> _PASSAGE PROVIDED_:
1938 film directed by Camillo Mastrocinque

I Want to Live with Letizia (Voglio vivere con Letizia) is a 1938 Italian "white-telephones" comedy film directed by Camillo Mastrocinque and starring Assia Noris, Gino Cervi and Umberto Melnati.

The film was shot at Cinecittà Studios in Rome. The sets were designed by art directors Guido Fiorini and Gastone Medin.

==Synopsis==
To please his wealthy parents, Bebe agrees to an arranged marriage with Letizia, the daughter of an aristocratic family who have fallen on hard times. However, to ensure that she is not marrying him solely for his money, he sends his cousin to take his place while he pretends to be a penniless painter. Through this deception, he discovers that she genuinely loves him.

==Cast==
- Assia Noris as Letizia
- Gino Cervi as Bebe
- Umberto Melnati as Il finto Bebe
- Bianca Stagno Bellincioni as La signora Barozzi
- Clara Padoa as La contessa Serravalle
- Enzo Biliotti as Osvaldo Tempera
- Marisa Vernati as Kiki
- Guglielmo Barnabò as Il signor Barozzi
- Pina De Angelis as Un'amica di Letizia
- Norma Nova as Stefania
- Aristide Baghetti as L'avvocato
- Tullia Baghetti as La suora
- Amalia Pellegrini as La governante

== Bibliography ==
- Chiti, Roberto & Poppi, Roberto . I film: Tutti i film italiani dal 1930 al 1944. Gremese Editore, 2005.

> _INPUT DATA_:
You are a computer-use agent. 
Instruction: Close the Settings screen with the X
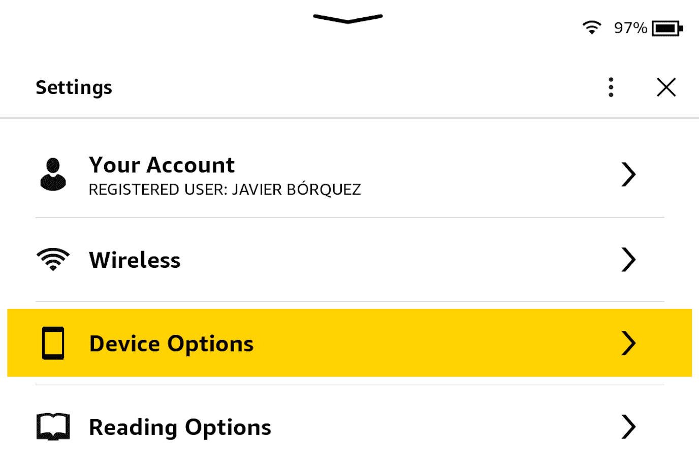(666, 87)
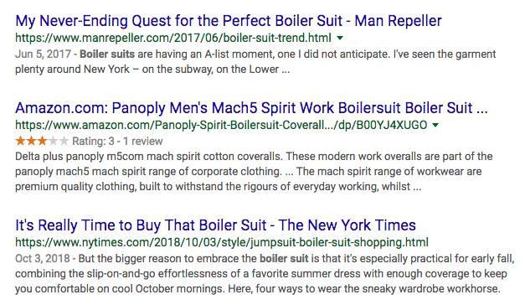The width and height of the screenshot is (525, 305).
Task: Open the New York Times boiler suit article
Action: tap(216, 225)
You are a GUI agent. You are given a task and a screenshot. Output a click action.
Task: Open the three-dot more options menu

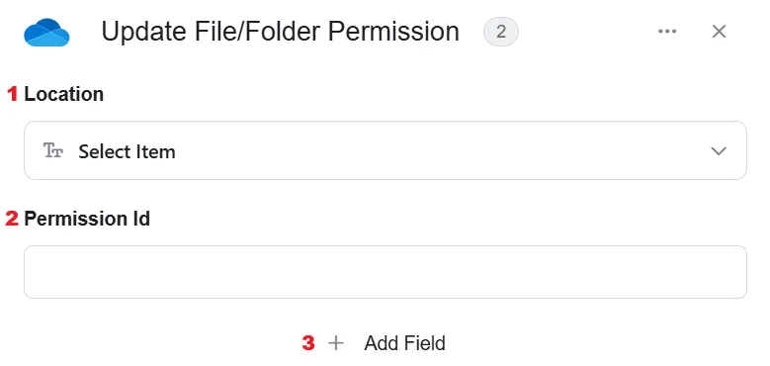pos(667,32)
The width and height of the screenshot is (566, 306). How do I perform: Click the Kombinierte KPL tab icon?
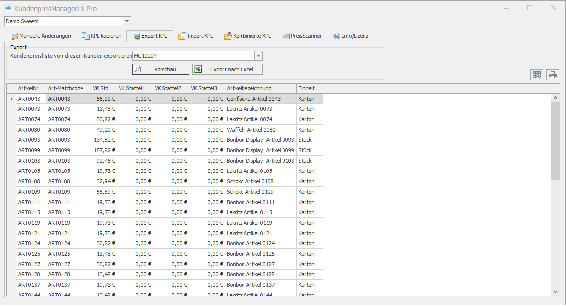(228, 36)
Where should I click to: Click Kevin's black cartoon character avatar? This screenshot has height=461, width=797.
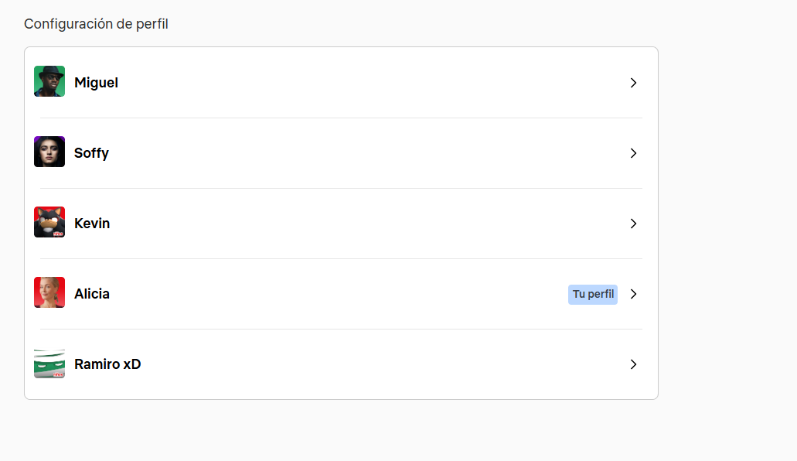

...

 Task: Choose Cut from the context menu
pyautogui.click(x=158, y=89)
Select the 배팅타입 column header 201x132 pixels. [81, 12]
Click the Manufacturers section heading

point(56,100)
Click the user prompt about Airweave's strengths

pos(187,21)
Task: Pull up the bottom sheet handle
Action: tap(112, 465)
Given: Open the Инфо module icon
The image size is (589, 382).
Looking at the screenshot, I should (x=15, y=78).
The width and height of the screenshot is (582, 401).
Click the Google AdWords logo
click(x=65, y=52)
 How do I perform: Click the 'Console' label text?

> _WORK INSTRUCTIONS_: Write out the section of the article above on the 1938 film that begins at "I Want to Live" and runs up to and including "and Gastone Medin.".

> _RESULT OF THIS EXERCISE_:
I Want to Live with Letizia (Voglio vivere con Letizia) is a 1938 Italian "white-telephones" comedy film directed by Camillo Mastrocinque and starring Assia Noris, Gino Cervi and Umberto Melnati.

The film was shot at Cinecittà Studios in Rome. The sets were designed by art directors Guido Fiorini and Gastone Medin.